The Paths of Marriage is an amalgamation of fictitious events, real emotions and sentiments of my real-life family, and observations I have made through my career in international development.
The Paths of Marriage tells the story of three generations of women all growing up with very different struggles. Why did you look at the institution of marriage with such a broad perspective?
Marriage is an institution that is practiced according to cultural norms and expectations. With The Paths of Marriage, I wanted to explore how one institution changes in different cultural and generational settings. To show an evolution of one institution, I knew I needed to approach the topic over three generations of women instead of just one or two.
Were any of the characters based on personal experiences?
There are obvious parallels of the three generations of women in the book and my real maternal grandmother, mother and myself, though the personalities and events are completely fictitious. If I had to pick one of the three to whom I could most relate I’d have to say Deepa. A lot of the questions she faces as a young brown woman in New York City were my own experiences.
One of my favorite scenes was when Lakshmi, Pooja and Deepa were at the holiday dinner discussing Pedro Ramirez’s case. The conversation inevitably led to Lakshmi and Pooja’s opinions on LGBTQ rights and included such comments as “Just drop the subject. Gay is not a happy word.” What words of wisdom do you have for women who find themselves in Deepa’s shoes in such situations?
I wish I could give a piece of universal, cure-all advice for women who are facing challenges with controversial (by family standards) subjects. All I can offer is what I did – take a step back and read the situation. If I had started addressing these issues before I was ready or before my family had the confidence in me to listen, we would be in a very different place. I won’t claim this is the right advice for everyone else, though in my case it worked brilliantly.
I think every society has a concept of arranged or coerced marriages, whether it’s general community pressure to marry or the actual act of forcing someone to get married. The problem that I find with arranged marriages in its strictest definition is the lack of choice for the woman*, and often the man getting married. As I speak in Pooja’s story in The Paths of Marriage, being disowned from a family or having to give up everything outside of the home – including career and personal growth – for marriage is not a choice. I don’t have the answer of how to ensure all women have that choice. In fact, the lack of choice is one of the big questions of international development in South Asia, as it affects women across class, caste, religion, education level, language and ethnicity. As above, women need to be involved in decisions. Until all women have the true option to say no to marriage, the idea of arranged marriage will persist.
*I am of course categorically against children of any sex or gender being married in any form.
What organizations are doing great work in this area?
There are a ton of wonderful grassroots organizations that have picked up the cause across South Asia. Grameen Foundation is an international organization that focuses a lot of their efforts on women’s empowerment. The Declaration of Responsibilities speaks to the “women enabling women” movement. Amir Khan’s TV show, Satamev Jayate is tackling women’s equality through media engagement and real-life stories.

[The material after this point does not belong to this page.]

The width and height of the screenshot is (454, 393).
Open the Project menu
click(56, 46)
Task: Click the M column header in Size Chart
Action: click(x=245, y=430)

As I’m sure this book will inspire many others to tell their stories, who has inspired you?
Khaled Hosseini always comes to mind. He tackles controversial issues in his books, and like The Paths of Marriage, he always has a lesson to take away from his compelling stories. He broke down a lot of misconceptions Americans held of Afghanistan in the early 2000s, and I think he gave voice to a lot of South Asian authors trying to do the same for other countries in the region.
Personally, I am extremely excited that I will be returning home to NYC in a few weeks after three months in central Africa. In terms of writing, I have already started on my second book, whose working title is This Mourning. The book will primarily be a fictitious account of the mass shooting that occurred at my undergrad university my last semester that claimed 32 lives and three of my friends. I also have a very concrete idea of my third book, which will return to a transcontinental, South Asian culture focus.